Common Definitions#

Like any niche field, the world of quantamental data and its analysis has its own terminology and definitions. This section will cover the most common terms and definitions used within the Macrosynergy package.

The Quantamental Data Format (QDF)#

The Quantamental Data Format, alternatively a Quantamental DataFrame, is a tabular schema for storing and organizing quantamental data. It is a simple, yet flexible format that allows for ease of use and extensibility. The Macrosynergy package is built around the QDF, and all data is stored in this format.

An example of the QDF is shown below:

real_date

cid

xcat

value

grading

eop_lag

mop_lag

2023-01-02

AUD

FXXR_NSA

3.8

1

0

10

2023-01-02

AUD

RIR_NSA

2.0

1

0

10

2023-01-02

AUD

EQXR_NSA

-0.1

1

0

10

2023-01-02

CAD

FXXR_NSA

0.1

2

0

10

2023-01-02

CAD

RIR_NSA

1.3

2

0

10

2023-01-02

CAD

EQXR_NSA

-0.2

2

0

10

To get a better understanding of the QDF, please see Ralph’s Research posts:

How to build a quantamental system for investment management

and

Quantitative methods for macro information efficiency

on the Macrosynergy Research website.

Cross-Section Identifiers#

This would be a 3-letter string that identifies a cross-section/currency area. In the package, these are commonly referred to as cid or cids.

Examples:

  • USD - United States Dollar

  • FRA - France

  • EUR - Euro Area

  • GBP - Great Britain Pound

Extended Category Codes#

These are strings identifying the category of a data series. In the package, these are commonly referred to as xcat or xcats.

Extended category codes denote base category tickers and their transformations. . For example CPI_NSA would be a base category for seasonally adjusted headline CPI and P1M1ML12 would mean % change of the latest month versus one year ago.

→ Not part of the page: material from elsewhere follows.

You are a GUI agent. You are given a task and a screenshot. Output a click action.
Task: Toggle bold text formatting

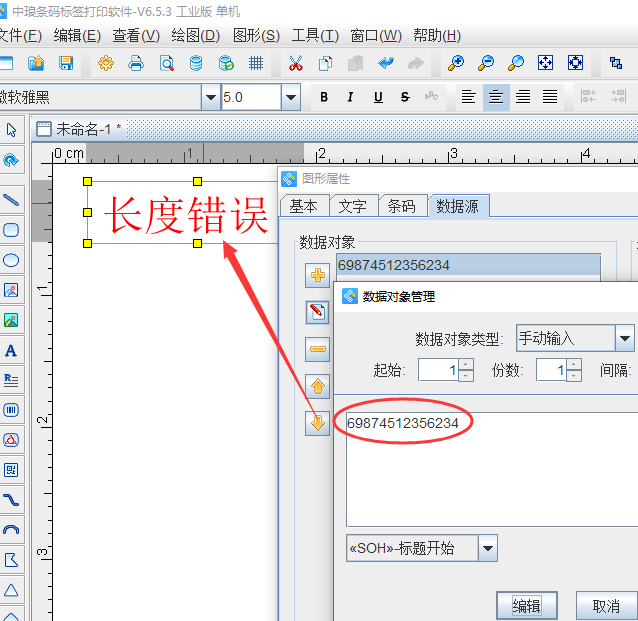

An extended category code will contain the following parts:

  • Base category code (e.g. CPI)

  • Adjustment (e.g. NSA)

  • Transformation (e.g. P1M1ML12)

Combining these parts with underscores (_) will give us the extended category code. In the example above, the extended category code would be CPI_NSA_P1M1ML12.

Grading#

This is an integer between 1 and 3 (inclusive) that specifies the quality of the data series. Grade 1 is the highest quality, and Grade 3 is the lowest quality. Here, “quality” means estimated proximity to the actual value of an indicator to what was seen by the market at the related point in time.

End-of-Period (EOP) lags#

These are integers that specify for each real-time date the number of business days that passed since the end of the concurrent observation period.

For example, if the series reports monthly data, and the last day of the month would be the end of the period, then the EOP lag would be 0. When data is published for the next date in the series, the EOP lag would be 1.

Median-of-Period (MOP) lags#

These are integers that specify for each real-time date the number of business days that passed since the median date of the concurrent observation period.

For example, if the series reports monthly data, and the middle day of the month would be the median of the period, and for a value published on the first of the next month - the MOP lag would be approximated to 11 or 12.